Why does the divergence of a QFT's coupling constant under RG flow trivialize the theory if it occurs in the UV but not in the IR?

Why is the former case described as a fundamental pathology that "trivializes" the entire theory at all energy scales, while the latter case is described as simply indicating a qualitative change in the physics described by the theory?

Because of history. The Landau pole was discovered in the 1950s, when renormalization was not well-understood, and even divergences in general were sometimes viewed as a reason to throw out QFT. Landau was personally strongly against QFT and used this as a bludgeon against it. Asymptotic freedom was discovered in the 1970s, when both the divergences of QFT and RG flow were understood, and was a crucial part of understanding the strong interactions, so it was regarded as a triumph of QFT. This history was fossilized and preserved in the standard QFT course, which has been largely handed down from teacher to student unchanged for decades.
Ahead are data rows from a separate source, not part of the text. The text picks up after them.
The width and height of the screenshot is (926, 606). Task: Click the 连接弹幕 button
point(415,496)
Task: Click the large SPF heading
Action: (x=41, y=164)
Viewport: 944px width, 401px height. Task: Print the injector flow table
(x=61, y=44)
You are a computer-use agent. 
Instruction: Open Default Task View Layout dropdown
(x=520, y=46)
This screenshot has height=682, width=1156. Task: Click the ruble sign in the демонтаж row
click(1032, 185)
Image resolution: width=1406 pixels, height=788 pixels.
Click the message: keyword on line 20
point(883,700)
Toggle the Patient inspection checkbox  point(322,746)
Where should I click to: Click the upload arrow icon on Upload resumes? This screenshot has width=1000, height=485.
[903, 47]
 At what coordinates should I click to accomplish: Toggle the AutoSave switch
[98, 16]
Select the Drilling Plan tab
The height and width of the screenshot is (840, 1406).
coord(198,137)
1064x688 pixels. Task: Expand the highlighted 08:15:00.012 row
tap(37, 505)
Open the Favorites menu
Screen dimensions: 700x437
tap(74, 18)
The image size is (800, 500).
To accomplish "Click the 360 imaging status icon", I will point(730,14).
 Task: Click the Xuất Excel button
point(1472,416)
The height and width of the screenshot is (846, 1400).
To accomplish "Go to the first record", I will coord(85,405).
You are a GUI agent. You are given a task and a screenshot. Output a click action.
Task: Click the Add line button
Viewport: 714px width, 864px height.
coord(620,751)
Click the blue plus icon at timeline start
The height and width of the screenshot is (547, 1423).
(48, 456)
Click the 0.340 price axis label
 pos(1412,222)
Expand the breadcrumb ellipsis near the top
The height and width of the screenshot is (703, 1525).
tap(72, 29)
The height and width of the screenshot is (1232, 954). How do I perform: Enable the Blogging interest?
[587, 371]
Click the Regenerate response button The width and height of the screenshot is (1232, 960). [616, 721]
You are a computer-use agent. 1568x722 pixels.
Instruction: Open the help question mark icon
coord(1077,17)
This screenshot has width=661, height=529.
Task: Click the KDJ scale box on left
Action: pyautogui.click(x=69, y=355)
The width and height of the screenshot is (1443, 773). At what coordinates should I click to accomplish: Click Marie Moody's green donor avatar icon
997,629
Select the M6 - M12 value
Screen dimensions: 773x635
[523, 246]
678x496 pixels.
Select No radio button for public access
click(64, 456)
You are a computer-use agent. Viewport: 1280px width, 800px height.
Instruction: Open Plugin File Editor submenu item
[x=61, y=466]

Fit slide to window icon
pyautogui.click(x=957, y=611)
In both cases, the theory gets strongly coupled at some scale, and we can't perform calculations reliably. In both cases, we still want to be able to do physics, and usually do this by finding a new set of variables which are weakly coupled. If there is an asymmetry, it is that the new degrees of freedom in the UV case could be ones that weren't accounted for in the original theory at all, while in principle everything in the IR case is contained in the original theory.